# EXTRACT

--- START ---

A new report published in the journal Nature Medicine provides a glimpse into the future of artificial intelligence-assisted medicine, demonstrating an early version of an algorithm capable of accurately identifying early lung cancer on the basis of a CT scan.
The system, developed by several medical centres in collaboration with Google, is the latest salvo in the – often successful – attempts at feeding huge amounts of medical data to artificial neural networks in hopes of training them to outperform human physicians at performing medical diagnosis.
“We have some of the biggest computers in the world,” said co-author on the paper Dr Daniel Tse from Google. “We started wanting to push the boundaries of basic science to find interesting and cool applications to work on.”
In the study, researchers fed the algorithm countless CT scans of people with lung cancer, those without it, and others with suspicious nodules which later turned malignant. A while later, the system was tested for its diagnostic power using scans which it hadn’t seen before.
“The whole experimentation process is like a student in school,” Dr. Tse said. “We’re using a large data set for training, giving it lessons and pop quizzes so it can begin to learn for itself what is cancer, and what will or will not be cancer in the future. We gave it a final exam on data it’s never seen after we spent a lot of time training, and the result we saw on final exam — it got an A.”
Results showed that in cases where no prior scan was available, the algorithm did better than radiologists, but did not outrank its human counterparts in cases where a prior scan was available, which is still mighty impressive.
According to the researchers, the idea here is not to replace human physicians, but to help them do their job even better, as artificial systems trained on massive amounts of data sometimes have a keener ‘eye’ for patterns which the human visual system simply cannot detect.
Before the system can be unleashed on the public, it will have to undergo rigorous testing, peer-review, and pilot studies of the clinical variety to weed out any potential systematic errors, which could harm a great number of people if left undetected.
Luckily, the authors claim to have already started collaborating with research bodies around the world to determine the next steps towards real-world application.

--- END ---

# RAW DATA
--- START ---

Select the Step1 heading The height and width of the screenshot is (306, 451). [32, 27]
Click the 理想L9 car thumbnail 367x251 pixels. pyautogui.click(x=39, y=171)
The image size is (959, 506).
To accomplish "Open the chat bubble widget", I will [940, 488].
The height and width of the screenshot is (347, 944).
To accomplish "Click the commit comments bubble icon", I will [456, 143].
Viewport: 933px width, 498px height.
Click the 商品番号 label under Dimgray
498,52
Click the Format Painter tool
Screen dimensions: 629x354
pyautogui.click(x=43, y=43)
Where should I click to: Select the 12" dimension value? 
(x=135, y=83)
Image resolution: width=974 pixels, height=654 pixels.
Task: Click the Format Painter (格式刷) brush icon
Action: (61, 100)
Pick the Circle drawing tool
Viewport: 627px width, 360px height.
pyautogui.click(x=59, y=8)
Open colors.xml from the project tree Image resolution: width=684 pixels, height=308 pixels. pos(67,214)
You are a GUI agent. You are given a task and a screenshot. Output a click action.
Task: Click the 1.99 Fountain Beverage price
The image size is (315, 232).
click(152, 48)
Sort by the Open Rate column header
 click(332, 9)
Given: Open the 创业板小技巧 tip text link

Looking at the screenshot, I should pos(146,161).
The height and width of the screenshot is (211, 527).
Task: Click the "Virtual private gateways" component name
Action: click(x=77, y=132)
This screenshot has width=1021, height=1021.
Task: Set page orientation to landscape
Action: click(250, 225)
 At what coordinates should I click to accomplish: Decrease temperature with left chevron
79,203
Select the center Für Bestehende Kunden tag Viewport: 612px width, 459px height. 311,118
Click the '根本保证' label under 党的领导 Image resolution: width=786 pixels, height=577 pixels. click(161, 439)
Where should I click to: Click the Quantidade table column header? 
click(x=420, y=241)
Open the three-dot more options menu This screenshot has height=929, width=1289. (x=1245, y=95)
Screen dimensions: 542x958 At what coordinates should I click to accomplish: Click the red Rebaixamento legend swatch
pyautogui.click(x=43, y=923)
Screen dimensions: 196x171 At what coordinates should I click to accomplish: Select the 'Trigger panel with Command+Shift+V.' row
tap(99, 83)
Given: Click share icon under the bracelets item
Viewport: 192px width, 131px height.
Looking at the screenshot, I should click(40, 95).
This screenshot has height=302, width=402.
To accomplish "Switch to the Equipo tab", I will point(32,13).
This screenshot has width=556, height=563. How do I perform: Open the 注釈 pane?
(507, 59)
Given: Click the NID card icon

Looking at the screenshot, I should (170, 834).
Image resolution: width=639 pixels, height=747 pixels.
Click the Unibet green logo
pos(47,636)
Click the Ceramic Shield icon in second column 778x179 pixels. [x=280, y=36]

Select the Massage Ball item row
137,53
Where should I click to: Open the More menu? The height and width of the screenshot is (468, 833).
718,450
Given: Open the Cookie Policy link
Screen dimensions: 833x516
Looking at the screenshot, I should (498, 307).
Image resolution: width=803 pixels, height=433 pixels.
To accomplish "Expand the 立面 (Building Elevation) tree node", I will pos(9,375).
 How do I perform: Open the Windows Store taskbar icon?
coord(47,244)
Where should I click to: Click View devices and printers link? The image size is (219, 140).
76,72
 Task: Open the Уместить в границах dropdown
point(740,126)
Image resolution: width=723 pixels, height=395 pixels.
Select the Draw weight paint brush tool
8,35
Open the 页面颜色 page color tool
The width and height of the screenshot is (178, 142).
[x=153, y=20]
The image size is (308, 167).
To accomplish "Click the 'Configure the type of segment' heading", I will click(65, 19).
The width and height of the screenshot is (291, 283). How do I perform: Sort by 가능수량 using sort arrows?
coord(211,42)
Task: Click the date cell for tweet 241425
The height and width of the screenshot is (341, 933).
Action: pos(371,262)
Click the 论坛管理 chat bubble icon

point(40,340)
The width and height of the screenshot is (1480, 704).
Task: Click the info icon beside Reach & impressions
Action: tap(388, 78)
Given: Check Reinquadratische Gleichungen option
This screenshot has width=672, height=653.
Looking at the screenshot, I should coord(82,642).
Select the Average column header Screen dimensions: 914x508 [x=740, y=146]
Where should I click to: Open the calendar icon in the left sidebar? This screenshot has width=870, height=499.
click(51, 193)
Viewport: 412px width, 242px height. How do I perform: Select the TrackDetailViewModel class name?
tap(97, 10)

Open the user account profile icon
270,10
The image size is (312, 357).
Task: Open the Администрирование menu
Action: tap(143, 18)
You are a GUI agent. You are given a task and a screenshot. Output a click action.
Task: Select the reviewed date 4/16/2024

--- END ---

# WHAT IS NEEDED
In the article about the lung cancer algorithm, which journal published the report?

# SOLUTION TO THE PROBLEM
Nature Medicine